- [Extracted data]:
========================================================================

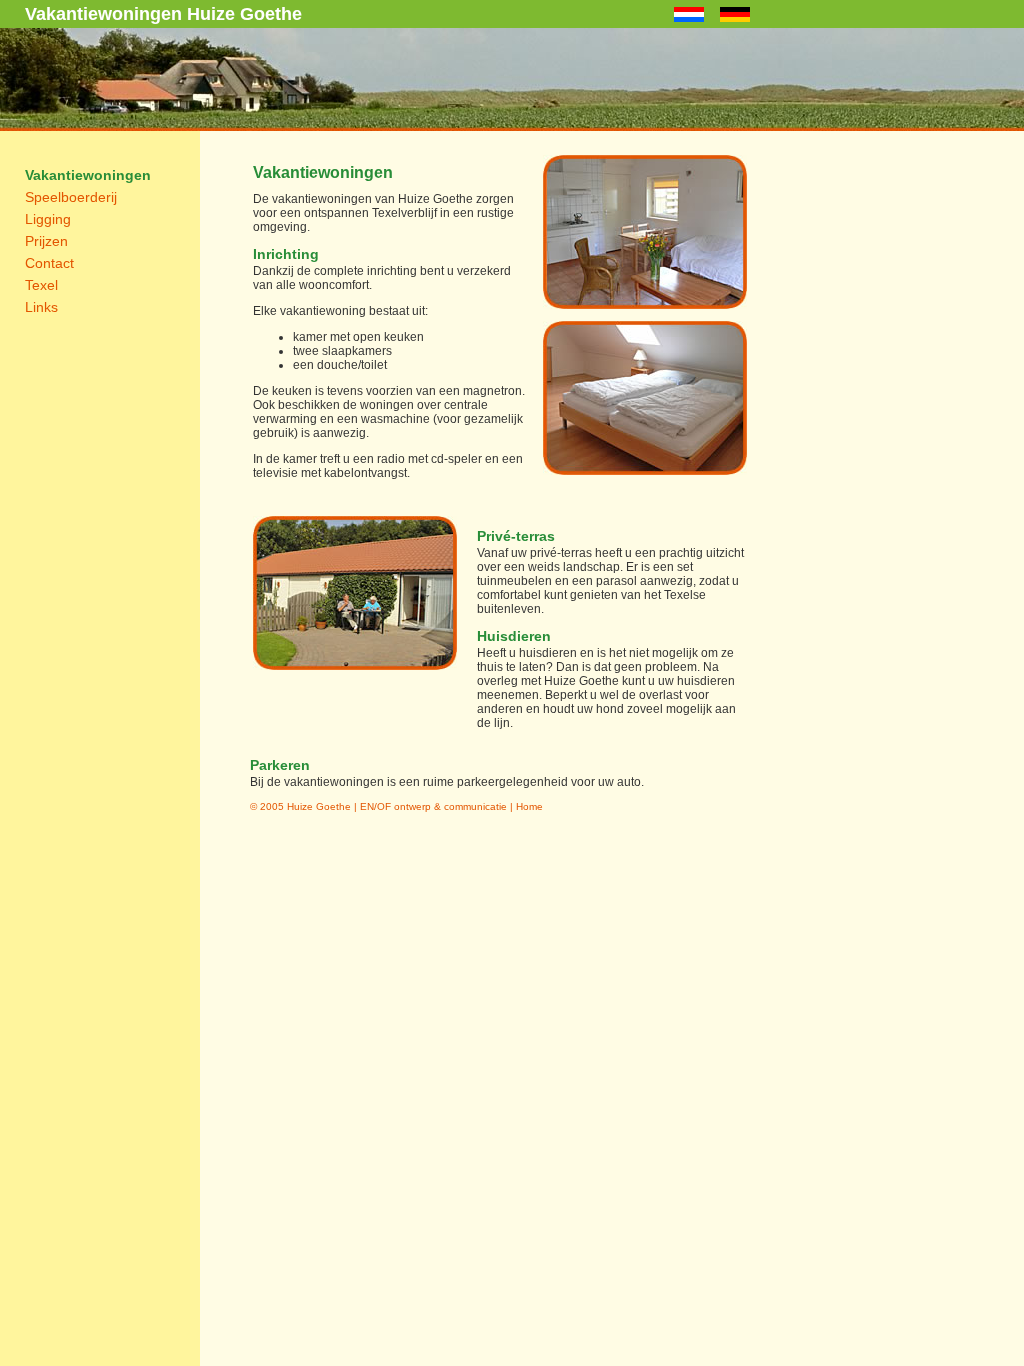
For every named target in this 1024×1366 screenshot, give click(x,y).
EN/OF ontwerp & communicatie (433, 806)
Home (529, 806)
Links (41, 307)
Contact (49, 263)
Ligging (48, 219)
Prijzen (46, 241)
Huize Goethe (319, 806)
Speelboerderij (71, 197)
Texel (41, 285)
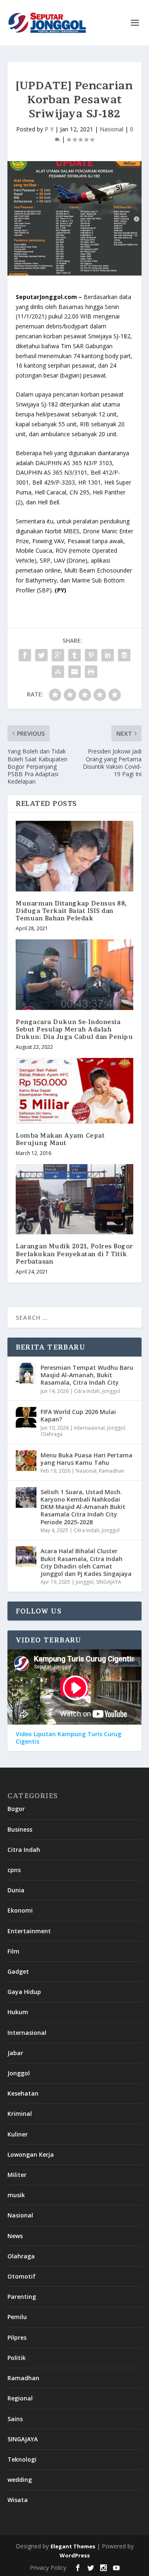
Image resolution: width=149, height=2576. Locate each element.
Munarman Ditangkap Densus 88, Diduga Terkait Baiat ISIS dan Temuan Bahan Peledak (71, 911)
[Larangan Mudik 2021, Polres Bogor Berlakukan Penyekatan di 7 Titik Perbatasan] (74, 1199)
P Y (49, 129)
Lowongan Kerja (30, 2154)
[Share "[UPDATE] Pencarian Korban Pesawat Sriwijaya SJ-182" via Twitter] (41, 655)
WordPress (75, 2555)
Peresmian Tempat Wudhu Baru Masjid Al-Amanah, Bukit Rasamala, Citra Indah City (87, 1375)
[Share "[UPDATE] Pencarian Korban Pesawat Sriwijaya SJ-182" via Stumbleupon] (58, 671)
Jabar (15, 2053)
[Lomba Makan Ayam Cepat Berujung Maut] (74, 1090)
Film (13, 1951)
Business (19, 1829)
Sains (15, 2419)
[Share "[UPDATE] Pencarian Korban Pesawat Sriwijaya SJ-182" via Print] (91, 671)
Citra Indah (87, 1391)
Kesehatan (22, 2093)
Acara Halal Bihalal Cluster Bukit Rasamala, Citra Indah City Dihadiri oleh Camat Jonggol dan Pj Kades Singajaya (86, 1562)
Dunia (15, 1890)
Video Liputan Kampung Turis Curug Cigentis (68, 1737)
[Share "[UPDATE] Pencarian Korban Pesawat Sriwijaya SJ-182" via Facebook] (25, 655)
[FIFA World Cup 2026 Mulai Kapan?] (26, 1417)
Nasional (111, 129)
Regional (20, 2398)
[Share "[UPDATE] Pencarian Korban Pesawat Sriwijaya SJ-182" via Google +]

========================================================================

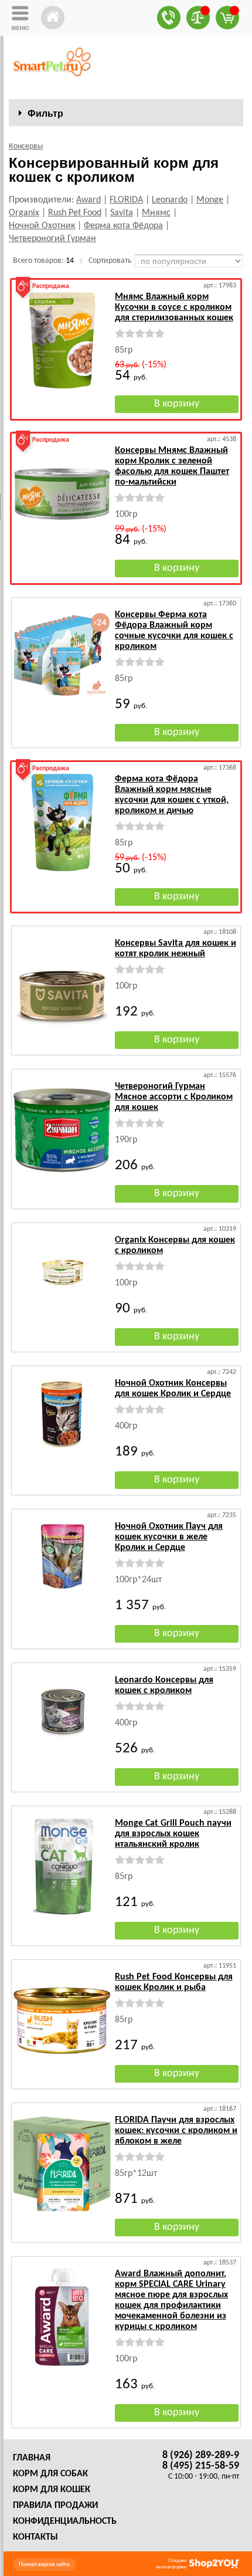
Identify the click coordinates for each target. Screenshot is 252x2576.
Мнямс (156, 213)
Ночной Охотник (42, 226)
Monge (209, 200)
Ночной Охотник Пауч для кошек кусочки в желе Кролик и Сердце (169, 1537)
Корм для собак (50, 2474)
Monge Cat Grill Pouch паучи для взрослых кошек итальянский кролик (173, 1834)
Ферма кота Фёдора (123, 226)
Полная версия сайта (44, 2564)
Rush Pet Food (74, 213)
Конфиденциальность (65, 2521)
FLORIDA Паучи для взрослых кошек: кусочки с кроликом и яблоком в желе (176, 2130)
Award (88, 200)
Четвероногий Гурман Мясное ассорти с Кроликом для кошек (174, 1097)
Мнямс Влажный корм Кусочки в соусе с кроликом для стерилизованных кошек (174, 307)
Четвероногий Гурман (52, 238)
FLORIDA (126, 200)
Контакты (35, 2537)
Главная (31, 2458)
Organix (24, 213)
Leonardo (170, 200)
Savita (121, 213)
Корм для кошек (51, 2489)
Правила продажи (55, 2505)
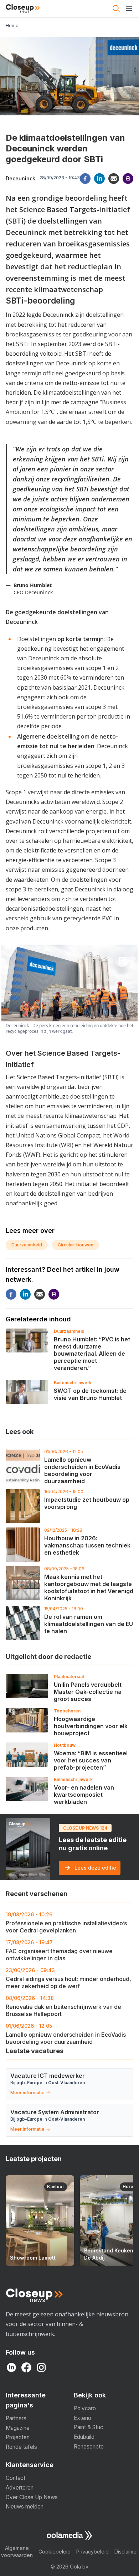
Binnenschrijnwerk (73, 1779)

========================================================================

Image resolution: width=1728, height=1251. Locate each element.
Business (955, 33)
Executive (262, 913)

========================================================================

- [What is being asked]: All that is wanted is a faithful reproduction of the line above with "Ночной Охотник (42, 226)", the line with "Конфиденциальность (65, 2521)", and every line in between.

- [Reply]:
Ночной Охотник (42, 226)
Monge (209, 200)
Ночной Охотник Пауч для кошек кусочки в желе Кролик и Сердце (169, 1537)
Корм для собак (50, 2474)
Monge Cat Grill Pouch паучи для взрослых кошек итальянский кролик (173, 1834)
Ферма кота Фёдора (123, 226)
Полная версия сайта (44, 2564)
Rush Pet Food (74, 213)
Конфиденциальность (65, 2521)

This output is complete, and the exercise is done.